Leitsatz (amtlich)
1. Es ist ernstlich zweifelhaft, ob ein etwaiger Verstoß des § 23 ErbStG gegen den Gleichheitssatz von dem subjektiven Verhalten des Gesetzgebers oder davon abhängt, ob die objektiven Unterschiede des Besteuerungsmaßstabes die Gleichheit aller Menschen vor dem Gesetz verletzen.
2. Es ist ernstlich zweifelhaft, ob bei etwaiger Gleichheitswidrigkeit der Vorschriften des § 23 ErbStG dessen Absatz 1 anwendbar geblieben ist.
Normenkette
ErbStG § 23; GG Art. 3 Abs. 1
Tatbestand
Die Antragstellerin und Beschwerdeführerin hat im Mai 1971 ihrer Tochter einen Geschäftsanteil an einer Gesellschaft mit beschränkter Haftung unter Übernahme der Schenkungsteuer geschenkt. Das FA hat gegen sie unter Ansatz eines angeblichen "Kurswerts" von 240 % Schenkungsteuer vorläufig festgesetzt. Die Antragstellerin hat dagegen Einspruch eingelegt; über diesen ist noch nicht entschieden. Das Niedersächsische FG hat den Antrag der Beschwerdeführerin, die Vollziehung des Erbschaftsteuerbescheides in Höhe eines Teilbetrags von 90 200 DM auszusetzen, aus den Gründen seines Urteils III 154/70 vom 15. Februar 1972 (EFG 1972, 289) zurückgewiesen. Mit der Beschwerde macht die Antragstellerin weiterhin geltend, § 23 ErbStG sei nichtig.
Entscheidungsgründe
Aus den Gründen:
Die Beschwerde der Antragstellerin ist begründet. An der Rechtmäßigkeit des angefochtenen Steuerbescheids bestehen ernstliche Zweifel (§ 69 Abs. 2 Satz 2 FGO). Dessen Vollziehung war daher unter Aufhebung des angefochtenen Beschlusses in dem beantragten Umfang auszusetzen (§ 69 Abs. 3 Sätze 1 und 2 FGO).
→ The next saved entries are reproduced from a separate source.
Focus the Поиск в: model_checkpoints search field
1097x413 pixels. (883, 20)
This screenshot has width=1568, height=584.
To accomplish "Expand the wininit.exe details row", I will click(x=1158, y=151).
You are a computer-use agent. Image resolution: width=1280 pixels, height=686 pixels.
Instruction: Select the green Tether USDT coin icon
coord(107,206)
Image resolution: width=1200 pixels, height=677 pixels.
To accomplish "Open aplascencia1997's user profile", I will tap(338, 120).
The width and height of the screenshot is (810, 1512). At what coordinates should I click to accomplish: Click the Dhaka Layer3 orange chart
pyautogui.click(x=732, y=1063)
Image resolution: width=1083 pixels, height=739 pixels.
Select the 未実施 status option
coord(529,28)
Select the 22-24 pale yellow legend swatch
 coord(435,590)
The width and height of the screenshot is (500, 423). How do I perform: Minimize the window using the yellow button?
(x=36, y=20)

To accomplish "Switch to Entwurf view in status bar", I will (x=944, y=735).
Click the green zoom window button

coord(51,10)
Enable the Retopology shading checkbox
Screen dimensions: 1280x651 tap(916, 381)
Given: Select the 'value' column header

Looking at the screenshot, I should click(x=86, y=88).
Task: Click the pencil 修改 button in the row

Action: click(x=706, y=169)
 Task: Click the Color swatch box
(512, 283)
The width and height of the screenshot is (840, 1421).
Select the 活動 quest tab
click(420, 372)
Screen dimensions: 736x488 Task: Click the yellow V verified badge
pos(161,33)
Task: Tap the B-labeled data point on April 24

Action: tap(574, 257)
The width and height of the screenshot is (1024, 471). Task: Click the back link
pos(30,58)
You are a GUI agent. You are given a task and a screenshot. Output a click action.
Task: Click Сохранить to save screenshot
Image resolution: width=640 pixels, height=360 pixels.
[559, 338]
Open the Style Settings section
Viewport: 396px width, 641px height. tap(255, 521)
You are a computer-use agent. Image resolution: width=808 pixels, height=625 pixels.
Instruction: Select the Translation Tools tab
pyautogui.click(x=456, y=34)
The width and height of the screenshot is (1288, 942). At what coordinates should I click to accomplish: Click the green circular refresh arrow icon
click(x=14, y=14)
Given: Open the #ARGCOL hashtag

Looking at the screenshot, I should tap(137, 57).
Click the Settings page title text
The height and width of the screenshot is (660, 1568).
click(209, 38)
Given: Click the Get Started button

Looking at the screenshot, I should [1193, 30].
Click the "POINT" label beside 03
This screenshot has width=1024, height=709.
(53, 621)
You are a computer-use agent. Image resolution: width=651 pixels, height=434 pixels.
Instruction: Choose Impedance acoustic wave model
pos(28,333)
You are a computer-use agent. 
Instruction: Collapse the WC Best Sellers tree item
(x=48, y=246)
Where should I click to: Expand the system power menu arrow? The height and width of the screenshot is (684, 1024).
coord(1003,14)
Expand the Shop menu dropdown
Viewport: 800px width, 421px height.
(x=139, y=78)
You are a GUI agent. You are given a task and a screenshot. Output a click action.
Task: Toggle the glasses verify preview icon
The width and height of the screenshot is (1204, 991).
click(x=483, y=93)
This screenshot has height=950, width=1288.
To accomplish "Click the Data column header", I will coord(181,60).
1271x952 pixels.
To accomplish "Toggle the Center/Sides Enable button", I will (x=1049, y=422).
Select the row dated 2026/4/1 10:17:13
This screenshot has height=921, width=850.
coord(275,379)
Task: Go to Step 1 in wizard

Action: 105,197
Die in dem Beschluß des BFH II B 48/70 vom 24. Februar 1971 (BFH 101, 402, BStBl II 1971, 394) unter Hinweis auf die Beschlüsse II B 40-41/69 vom 9. Dezember 1969 (BFH 97, 315 [317 ff.], BStBl II 1970, 121) und II S 2-4/70 vom 27. Oktober 1970 (BFH 101, 289 [293 ff.], BStBl II 1971, 269) dargelegten ernstlichen Zweifel an der Verfassungsmäßigkeit (Art. 3 Abs. 1 GG) und Anwendbarkeit (Art. 1 Abs. 3 GG) des § 23 Abs. 1 ErbStG werden durch die Gründe des Urteils des Niedersächsischen FG III 154/70 vom 15. Februar 1972 (EFG 1972, 289) als ernstliche Zweifel (§ 69 Abs. 3 Satz 1, Abs. 2 Satz 2 FGO) nicht ausgeräumt; eine abschließende Stellungnahme muß der Prüfung der Hauptsache überlassen bleiben (Beschluß III B 9/66 vom 10. Februar 1967, BFH 87, 447 [450f.], BStBl III 1967, 182).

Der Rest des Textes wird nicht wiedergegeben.